Data shown>
· · · · · · ·
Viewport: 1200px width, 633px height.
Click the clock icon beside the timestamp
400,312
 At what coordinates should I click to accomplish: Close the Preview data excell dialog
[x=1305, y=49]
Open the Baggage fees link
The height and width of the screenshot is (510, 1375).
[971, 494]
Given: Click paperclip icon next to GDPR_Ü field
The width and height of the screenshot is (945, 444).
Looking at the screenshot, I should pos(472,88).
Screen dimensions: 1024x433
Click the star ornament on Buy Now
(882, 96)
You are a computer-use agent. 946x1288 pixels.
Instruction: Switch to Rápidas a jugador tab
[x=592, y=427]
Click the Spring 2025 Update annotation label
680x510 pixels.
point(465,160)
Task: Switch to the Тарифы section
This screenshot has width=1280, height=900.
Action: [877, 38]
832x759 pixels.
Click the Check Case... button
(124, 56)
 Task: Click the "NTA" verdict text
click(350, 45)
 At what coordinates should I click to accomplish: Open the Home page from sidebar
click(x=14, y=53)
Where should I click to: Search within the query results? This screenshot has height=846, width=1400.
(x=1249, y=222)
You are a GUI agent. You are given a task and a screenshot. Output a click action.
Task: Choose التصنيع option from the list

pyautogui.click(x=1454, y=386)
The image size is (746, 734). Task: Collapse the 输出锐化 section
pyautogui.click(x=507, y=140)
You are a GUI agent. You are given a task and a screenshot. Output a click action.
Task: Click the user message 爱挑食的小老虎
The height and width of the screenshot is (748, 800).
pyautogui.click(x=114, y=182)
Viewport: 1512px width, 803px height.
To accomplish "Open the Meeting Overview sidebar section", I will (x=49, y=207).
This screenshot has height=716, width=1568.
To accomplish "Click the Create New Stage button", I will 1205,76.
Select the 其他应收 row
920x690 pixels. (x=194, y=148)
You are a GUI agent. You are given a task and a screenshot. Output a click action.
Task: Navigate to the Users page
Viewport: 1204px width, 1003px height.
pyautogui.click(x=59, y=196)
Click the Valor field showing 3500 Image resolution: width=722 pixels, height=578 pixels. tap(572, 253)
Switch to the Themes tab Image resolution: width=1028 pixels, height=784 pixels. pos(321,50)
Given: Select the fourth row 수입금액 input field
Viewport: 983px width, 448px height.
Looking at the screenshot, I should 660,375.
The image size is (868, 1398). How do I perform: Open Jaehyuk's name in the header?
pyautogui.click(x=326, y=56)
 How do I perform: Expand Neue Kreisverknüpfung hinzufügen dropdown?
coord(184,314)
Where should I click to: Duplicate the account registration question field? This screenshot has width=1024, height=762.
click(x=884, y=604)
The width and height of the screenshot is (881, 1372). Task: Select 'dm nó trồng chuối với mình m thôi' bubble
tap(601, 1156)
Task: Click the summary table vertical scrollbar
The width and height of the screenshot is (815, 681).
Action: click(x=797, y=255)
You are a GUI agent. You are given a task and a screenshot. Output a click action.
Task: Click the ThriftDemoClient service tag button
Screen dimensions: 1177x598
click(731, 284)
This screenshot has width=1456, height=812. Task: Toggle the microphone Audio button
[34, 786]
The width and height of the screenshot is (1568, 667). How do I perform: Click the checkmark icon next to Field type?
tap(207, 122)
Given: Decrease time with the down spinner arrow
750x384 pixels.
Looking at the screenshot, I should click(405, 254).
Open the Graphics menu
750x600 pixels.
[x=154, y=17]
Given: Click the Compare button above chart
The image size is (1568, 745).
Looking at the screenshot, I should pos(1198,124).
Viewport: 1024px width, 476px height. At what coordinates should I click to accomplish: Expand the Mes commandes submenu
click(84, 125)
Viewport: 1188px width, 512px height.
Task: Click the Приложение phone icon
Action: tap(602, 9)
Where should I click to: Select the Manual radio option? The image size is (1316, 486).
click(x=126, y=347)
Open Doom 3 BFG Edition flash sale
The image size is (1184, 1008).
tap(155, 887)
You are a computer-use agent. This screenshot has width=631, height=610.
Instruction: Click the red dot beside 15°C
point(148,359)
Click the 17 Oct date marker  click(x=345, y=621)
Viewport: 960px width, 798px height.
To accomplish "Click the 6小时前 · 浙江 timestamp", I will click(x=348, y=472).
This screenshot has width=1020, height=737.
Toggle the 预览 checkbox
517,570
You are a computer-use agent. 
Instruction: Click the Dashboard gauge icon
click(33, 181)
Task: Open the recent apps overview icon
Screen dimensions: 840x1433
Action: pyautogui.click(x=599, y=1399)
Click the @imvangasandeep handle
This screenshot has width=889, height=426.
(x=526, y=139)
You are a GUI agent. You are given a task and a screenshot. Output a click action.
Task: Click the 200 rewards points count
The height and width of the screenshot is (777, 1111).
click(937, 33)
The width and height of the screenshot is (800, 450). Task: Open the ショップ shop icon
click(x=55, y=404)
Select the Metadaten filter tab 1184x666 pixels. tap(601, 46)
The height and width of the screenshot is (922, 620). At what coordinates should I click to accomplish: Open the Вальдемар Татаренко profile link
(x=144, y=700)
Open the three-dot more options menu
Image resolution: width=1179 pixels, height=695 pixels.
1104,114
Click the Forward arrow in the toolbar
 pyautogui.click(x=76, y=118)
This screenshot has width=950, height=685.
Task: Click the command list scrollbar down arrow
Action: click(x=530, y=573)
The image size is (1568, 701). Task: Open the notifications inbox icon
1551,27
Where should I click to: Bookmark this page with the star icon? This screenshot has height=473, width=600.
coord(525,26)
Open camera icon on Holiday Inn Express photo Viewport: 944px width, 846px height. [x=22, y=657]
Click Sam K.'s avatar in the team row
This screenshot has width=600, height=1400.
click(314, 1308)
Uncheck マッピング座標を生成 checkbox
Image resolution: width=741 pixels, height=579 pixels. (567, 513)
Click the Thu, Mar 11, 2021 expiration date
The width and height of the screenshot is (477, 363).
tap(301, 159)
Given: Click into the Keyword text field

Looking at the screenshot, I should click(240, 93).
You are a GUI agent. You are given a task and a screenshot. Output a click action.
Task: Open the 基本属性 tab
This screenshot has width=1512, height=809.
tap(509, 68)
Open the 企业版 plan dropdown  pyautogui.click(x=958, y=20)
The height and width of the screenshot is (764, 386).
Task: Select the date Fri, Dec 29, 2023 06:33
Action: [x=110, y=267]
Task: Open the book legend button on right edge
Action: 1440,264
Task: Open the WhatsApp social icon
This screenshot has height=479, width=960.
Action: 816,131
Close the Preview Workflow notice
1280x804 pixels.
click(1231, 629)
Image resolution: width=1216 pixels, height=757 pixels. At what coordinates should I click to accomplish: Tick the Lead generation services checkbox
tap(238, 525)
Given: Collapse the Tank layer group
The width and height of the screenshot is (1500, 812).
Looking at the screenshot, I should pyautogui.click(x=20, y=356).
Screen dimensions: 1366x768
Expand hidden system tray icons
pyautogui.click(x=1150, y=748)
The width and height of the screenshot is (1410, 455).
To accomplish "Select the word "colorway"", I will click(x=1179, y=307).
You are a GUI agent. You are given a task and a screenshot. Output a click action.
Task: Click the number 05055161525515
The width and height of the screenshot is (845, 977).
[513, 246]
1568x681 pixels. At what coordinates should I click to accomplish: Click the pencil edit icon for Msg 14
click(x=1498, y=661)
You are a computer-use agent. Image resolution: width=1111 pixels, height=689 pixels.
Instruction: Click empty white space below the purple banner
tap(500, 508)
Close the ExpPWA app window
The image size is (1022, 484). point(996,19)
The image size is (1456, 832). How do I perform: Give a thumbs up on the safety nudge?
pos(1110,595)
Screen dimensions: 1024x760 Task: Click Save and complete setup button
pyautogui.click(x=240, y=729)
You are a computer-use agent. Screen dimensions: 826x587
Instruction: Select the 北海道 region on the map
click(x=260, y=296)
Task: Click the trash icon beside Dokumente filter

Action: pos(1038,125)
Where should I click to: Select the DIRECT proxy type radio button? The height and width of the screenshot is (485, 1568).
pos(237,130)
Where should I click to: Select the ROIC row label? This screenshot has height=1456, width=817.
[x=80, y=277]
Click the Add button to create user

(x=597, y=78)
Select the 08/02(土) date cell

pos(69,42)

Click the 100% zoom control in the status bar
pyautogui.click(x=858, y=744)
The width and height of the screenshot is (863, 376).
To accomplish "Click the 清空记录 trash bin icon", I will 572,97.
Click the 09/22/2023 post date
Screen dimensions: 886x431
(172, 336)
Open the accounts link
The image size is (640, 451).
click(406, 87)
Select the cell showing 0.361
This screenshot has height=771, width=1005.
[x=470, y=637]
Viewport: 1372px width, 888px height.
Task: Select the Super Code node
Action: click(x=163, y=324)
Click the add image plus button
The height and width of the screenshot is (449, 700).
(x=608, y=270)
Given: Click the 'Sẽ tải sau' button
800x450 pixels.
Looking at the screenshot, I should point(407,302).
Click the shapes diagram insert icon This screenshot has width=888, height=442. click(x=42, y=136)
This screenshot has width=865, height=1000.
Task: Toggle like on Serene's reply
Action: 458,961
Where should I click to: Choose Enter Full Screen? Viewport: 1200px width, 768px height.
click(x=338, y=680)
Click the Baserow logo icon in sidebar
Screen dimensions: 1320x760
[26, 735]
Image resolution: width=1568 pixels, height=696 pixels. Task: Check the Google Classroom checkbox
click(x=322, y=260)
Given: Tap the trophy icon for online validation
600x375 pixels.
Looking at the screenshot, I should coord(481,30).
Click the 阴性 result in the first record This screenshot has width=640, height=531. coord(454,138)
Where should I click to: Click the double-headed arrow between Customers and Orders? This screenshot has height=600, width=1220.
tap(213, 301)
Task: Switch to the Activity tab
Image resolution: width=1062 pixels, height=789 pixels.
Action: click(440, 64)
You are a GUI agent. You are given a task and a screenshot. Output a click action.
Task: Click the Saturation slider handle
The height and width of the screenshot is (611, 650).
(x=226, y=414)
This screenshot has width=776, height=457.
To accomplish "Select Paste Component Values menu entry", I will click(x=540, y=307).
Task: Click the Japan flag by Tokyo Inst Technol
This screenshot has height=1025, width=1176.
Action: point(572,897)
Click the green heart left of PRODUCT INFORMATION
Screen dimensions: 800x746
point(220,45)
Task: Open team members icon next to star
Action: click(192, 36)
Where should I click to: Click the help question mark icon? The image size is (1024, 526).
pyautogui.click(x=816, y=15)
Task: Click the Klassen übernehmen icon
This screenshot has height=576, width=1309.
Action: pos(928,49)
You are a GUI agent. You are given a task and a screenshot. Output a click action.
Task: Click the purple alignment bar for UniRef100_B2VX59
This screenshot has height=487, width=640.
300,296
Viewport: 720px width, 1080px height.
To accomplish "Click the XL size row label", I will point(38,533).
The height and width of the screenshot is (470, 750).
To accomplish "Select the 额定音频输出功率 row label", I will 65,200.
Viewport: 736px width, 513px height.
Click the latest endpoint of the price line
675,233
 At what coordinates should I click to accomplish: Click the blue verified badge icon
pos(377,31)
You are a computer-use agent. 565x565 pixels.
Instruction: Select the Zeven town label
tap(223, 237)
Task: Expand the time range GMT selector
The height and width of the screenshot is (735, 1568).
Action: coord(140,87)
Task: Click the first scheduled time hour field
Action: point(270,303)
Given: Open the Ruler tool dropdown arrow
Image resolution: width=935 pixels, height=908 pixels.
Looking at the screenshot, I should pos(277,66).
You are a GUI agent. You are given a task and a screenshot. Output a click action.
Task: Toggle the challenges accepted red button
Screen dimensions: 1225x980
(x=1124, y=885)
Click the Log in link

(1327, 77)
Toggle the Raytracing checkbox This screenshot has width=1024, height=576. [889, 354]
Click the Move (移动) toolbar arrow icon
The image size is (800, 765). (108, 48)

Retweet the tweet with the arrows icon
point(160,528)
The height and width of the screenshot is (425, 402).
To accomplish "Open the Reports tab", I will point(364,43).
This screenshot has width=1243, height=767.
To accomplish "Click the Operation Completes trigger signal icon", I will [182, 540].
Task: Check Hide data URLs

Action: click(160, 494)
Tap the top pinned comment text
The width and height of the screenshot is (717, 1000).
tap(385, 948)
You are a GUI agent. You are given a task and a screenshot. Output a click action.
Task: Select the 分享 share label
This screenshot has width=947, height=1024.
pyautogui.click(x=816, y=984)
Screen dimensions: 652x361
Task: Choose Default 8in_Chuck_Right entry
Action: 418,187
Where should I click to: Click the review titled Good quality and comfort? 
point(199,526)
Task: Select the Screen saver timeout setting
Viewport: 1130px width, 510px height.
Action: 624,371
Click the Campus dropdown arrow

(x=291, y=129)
· · · · · · ·
Action item>
Reproduce exactly, and with no other material, the lines between those holding "Instruction: Click the red dot beside 15°C" and "Select the Metadaten", inclusive.

Result>
Instruction: Click the red dot beside 15°C
point(148,359)
Click the 17 Oct date marker  click(x=345, y=621)
Viewport: 960px width, 798px height.
To accomplish "Click the 6小时前 · 浙江 timestamp", I will click(x=348, y=472).
This screenshot has width=1020, height=737.
Toggle the 预览 checkbox
517,570
You are a computer-use agent. 
Instruction: Click the Dashboard gauge icon
click(33, 181)
Task: Open the recent apps overview icon
Screen dimensions: 840x1433
Action: pyautogui.click(x=599, y=1399)
Click the @imvangasandeep handle
This screenshot has width=889, height=426.
(x=526, y=139)
You are a GUI agent. You are given a task and a screenshot. Output a click action.
Task: Click the 200 rewards points count
The height and width of the screenshot is (777, 1111).
click(937, 33)
The width and height of the screenshot is (800, 450). Task: Open the ショップ shop icon
click(x=55, y=404)
Select the Metadaten filter tab 1184x666 pixels. tap(601, 46)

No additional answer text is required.